Présenté en ouverture de la Quinzaine des réalisateurs lors du Festival de Cannes en mai dernier, ce film de fin d’année scolaire sort donc… en pleine rentrée. Les voies de la distribution sont décidément impénétrables. L’intérêt pour le film est d’avoir entre temps raflé le Prix de la critique internationale au Festival du Cinéma Américain de Deauville alors qu’il était reparti bredouille de Cannes. C’est à première vue une récréation pour Michel Gondry, un quasi-docu à petit budget tourné à la va-vite (on lui pardonnera quelques gouttes d’eau sur les vitres alors qu’il est censé faire beau tout le temps, par exemple) qui sort entre le blockbuster The Green Hornet et le très attendu L’Ecume des jours. C’est pourtant là qu’on reconnait les grands réalisateurs, développant plusieurs projets de front qui aboutissent parfois de manière très rapprochée (si vous pensez à Steven Spielberg, vous n’avez pas tort): en réalité, celui-ci a nécessité 3 ans de préparation.
Au passage, vous serez heureux d’apprendre que le correcteur d’orthographe m’a proposé de remplacer Spielberg par… Robespierre ! Je savais bien que son cinéma était révolutionnaire.

Les jeunes acteurs sont de vrais lycéens et portent leur vrai prénom, la conductrice de bus est vraiment conductrice de bus, les dialogues sentent tellement le naturel qu’ils ont l’air improvisés, tout ceci renforce l’aspect « docufiction ». Pourtant, tout a été écrit et préparé, Gondry s’inspirant de sa propre expérience et du vécu de ses jeunes interprètes. Construit en 3 chapitres, on y voit d’abord les caïds du groupe faire les 400 coups, s’en prenant (verbalement ou physiquement) à tout le monde et semant la terreur dans le bus. A l’instar d’Entre les murs, si vous trouvez qu’il y a des paires de claques qui se perdent, c’est que le réalisme recherché est atteint.

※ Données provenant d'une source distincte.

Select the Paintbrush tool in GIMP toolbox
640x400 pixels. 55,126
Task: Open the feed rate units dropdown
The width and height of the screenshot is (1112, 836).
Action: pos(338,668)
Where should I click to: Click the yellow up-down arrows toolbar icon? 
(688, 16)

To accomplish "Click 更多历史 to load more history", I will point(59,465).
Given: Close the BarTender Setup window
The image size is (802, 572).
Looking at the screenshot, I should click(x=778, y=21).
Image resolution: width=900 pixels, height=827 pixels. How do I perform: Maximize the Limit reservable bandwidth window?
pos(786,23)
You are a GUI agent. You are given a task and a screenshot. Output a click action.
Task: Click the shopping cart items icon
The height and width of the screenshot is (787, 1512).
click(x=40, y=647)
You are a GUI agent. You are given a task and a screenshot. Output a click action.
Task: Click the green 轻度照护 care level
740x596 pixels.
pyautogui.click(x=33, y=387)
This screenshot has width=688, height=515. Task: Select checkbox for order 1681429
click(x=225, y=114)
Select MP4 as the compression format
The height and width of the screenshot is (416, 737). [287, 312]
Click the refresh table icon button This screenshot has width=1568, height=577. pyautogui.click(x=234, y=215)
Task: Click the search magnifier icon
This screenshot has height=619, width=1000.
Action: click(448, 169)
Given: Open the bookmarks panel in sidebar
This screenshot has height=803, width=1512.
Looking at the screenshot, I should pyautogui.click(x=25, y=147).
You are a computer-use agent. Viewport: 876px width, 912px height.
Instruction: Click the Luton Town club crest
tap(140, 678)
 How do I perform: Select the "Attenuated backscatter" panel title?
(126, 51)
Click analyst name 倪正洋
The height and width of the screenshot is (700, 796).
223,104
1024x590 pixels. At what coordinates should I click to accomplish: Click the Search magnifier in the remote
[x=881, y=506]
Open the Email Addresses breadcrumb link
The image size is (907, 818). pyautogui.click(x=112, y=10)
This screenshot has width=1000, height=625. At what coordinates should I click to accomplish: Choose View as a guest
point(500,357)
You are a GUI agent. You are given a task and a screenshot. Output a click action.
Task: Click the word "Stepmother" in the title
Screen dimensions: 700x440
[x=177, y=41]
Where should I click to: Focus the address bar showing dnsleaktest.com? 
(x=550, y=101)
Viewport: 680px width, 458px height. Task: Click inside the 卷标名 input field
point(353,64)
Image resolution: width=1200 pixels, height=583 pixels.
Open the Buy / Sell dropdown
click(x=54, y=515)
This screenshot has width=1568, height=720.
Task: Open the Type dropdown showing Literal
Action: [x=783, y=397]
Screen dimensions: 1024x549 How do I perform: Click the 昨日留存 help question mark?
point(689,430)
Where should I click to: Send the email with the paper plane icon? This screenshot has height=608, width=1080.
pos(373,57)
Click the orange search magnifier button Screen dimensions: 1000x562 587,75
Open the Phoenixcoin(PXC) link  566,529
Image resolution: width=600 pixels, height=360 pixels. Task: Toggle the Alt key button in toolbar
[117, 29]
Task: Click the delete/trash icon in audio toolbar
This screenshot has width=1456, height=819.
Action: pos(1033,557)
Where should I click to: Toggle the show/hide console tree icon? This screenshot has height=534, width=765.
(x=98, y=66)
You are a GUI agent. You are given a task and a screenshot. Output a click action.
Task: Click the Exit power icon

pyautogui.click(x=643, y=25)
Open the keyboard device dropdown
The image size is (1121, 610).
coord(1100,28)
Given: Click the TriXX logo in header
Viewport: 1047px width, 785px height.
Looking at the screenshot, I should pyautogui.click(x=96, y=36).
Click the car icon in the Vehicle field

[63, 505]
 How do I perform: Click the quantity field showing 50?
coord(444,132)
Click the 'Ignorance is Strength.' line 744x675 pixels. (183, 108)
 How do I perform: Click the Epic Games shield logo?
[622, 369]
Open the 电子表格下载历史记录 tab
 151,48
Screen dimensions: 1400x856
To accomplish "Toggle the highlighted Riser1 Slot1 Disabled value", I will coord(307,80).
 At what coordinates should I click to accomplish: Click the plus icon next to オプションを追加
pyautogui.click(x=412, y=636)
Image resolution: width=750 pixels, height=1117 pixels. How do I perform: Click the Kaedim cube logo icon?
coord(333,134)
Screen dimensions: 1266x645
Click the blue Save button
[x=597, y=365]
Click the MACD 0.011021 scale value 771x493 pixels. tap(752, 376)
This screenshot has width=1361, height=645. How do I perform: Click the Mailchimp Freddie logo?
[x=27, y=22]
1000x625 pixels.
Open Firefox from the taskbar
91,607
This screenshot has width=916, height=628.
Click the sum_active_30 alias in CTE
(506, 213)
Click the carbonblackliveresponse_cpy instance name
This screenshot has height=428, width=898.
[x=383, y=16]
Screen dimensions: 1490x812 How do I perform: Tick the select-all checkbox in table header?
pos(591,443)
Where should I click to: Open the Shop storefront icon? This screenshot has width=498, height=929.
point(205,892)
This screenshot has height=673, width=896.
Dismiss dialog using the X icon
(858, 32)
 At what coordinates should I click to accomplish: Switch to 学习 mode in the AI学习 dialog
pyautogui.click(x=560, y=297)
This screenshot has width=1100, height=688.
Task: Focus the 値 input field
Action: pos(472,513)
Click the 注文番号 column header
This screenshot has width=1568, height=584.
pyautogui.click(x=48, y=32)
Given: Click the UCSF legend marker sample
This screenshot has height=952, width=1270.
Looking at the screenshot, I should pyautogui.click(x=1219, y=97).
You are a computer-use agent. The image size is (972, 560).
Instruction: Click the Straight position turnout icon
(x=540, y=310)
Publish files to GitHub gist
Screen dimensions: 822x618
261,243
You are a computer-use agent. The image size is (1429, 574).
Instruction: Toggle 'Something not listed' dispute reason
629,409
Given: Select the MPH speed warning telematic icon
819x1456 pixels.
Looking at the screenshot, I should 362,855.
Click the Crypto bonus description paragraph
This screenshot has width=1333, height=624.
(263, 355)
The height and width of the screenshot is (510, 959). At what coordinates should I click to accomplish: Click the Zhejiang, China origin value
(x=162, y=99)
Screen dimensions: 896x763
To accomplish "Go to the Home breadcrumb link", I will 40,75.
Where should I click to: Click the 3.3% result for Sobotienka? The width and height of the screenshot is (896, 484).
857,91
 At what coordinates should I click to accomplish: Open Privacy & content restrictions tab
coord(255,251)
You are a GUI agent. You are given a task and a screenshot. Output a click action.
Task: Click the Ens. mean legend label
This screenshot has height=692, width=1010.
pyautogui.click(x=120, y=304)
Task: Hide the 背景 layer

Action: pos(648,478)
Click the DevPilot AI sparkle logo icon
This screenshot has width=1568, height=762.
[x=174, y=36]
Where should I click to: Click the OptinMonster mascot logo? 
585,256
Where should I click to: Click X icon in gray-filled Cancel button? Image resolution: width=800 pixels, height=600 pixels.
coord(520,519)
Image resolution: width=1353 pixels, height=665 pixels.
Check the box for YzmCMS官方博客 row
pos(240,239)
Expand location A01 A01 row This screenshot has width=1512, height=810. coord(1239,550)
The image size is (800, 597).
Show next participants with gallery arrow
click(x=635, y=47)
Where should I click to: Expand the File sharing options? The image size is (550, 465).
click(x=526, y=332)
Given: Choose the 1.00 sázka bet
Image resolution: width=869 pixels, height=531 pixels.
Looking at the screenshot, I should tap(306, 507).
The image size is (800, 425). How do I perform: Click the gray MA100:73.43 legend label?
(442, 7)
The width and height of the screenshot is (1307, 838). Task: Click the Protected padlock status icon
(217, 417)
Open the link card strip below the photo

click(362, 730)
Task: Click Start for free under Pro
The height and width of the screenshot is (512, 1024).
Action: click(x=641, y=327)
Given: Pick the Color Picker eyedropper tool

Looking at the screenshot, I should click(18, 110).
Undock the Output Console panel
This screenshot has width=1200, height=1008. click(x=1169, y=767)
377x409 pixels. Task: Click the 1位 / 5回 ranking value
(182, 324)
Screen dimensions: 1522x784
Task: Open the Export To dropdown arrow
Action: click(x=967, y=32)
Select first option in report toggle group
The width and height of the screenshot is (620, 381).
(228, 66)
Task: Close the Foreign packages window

Petit à petit, les occupants descendent du bus, changeant l’atmosphère générale et les comportements individuels à l’intérieur. Comme on suit en permanence ce qui se passe dans le bus, Gondry réalise une sorte d’exploit en mixant 2 genres à priori incompatibles: le huis clos et le road-movie. Voire le slasher movie si on considère que les personnages « disparaissent » un à un, jusqu’à ce qu’il n’en reste qu’un (ou deux). Le film durant 1h43, on notera que les lignes de bus new-yorkaises sont sacrément longues et on aura une pensée émue pour ceux qui l’empruntent matin et soir tous les jours.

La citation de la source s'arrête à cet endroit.